▼
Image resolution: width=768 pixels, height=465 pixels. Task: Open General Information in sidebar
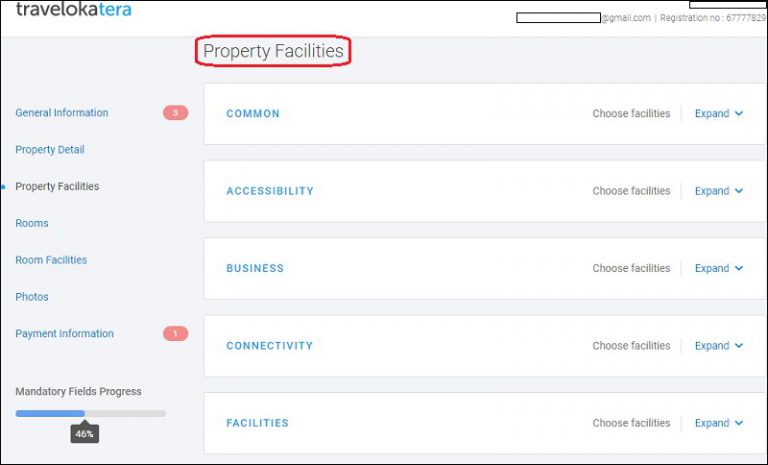[62, 113]
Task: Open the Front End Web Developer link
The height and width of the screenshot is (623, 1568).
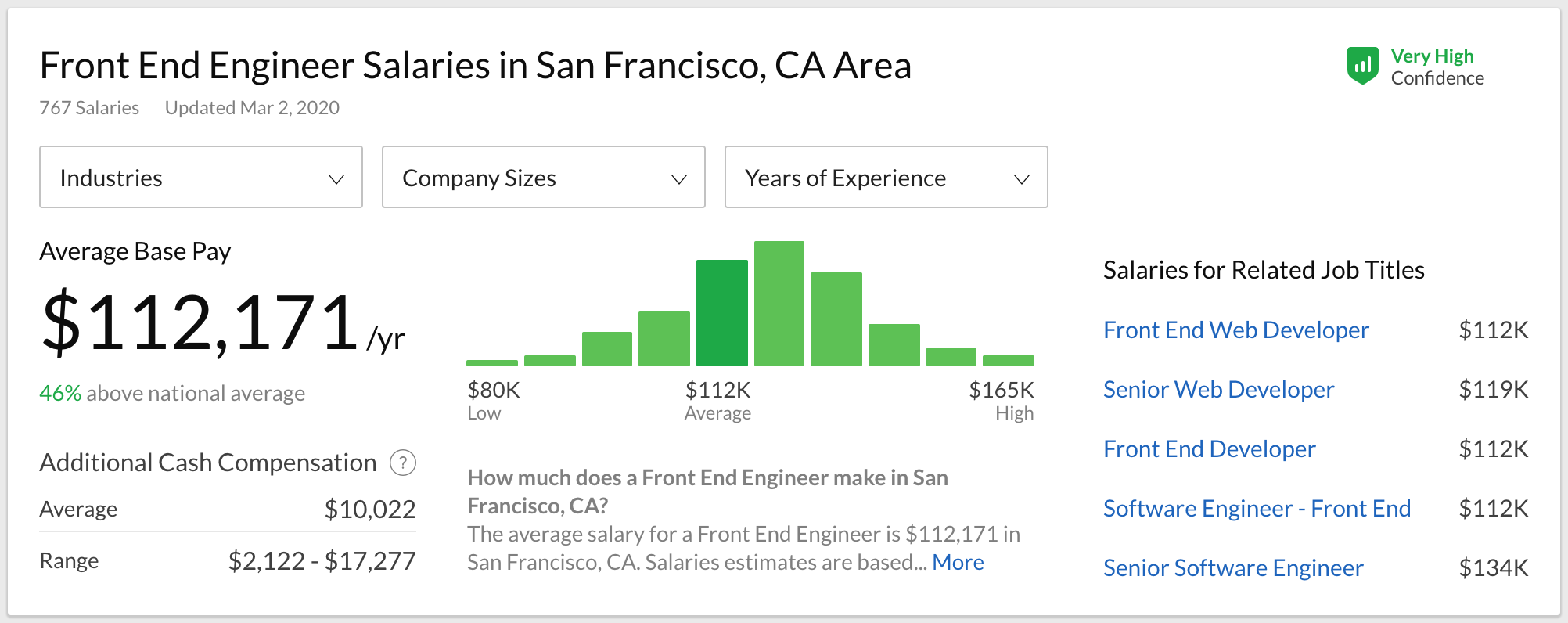Action: 1235,330
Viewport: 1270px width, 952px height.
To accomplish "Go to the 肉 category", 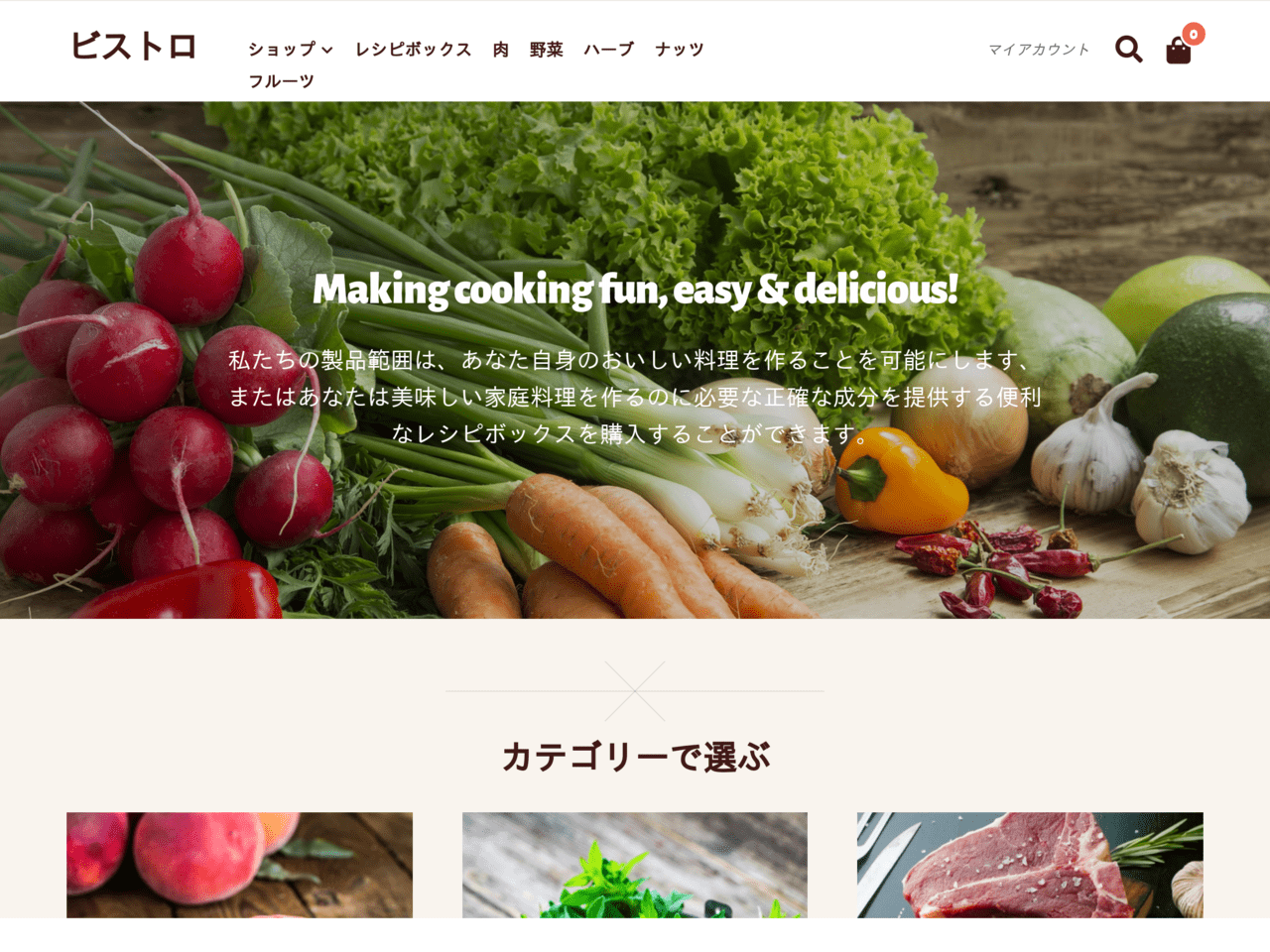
▲
Directions for this task:
Pictures excluded, return exactly the lines from the one with "Viewport: 1270px width, 952px height." through the final line of the entries above, both included.

Task solution:
Viewport: 1270px width, 952px height.
To accomplish "Go to the 肉 category", 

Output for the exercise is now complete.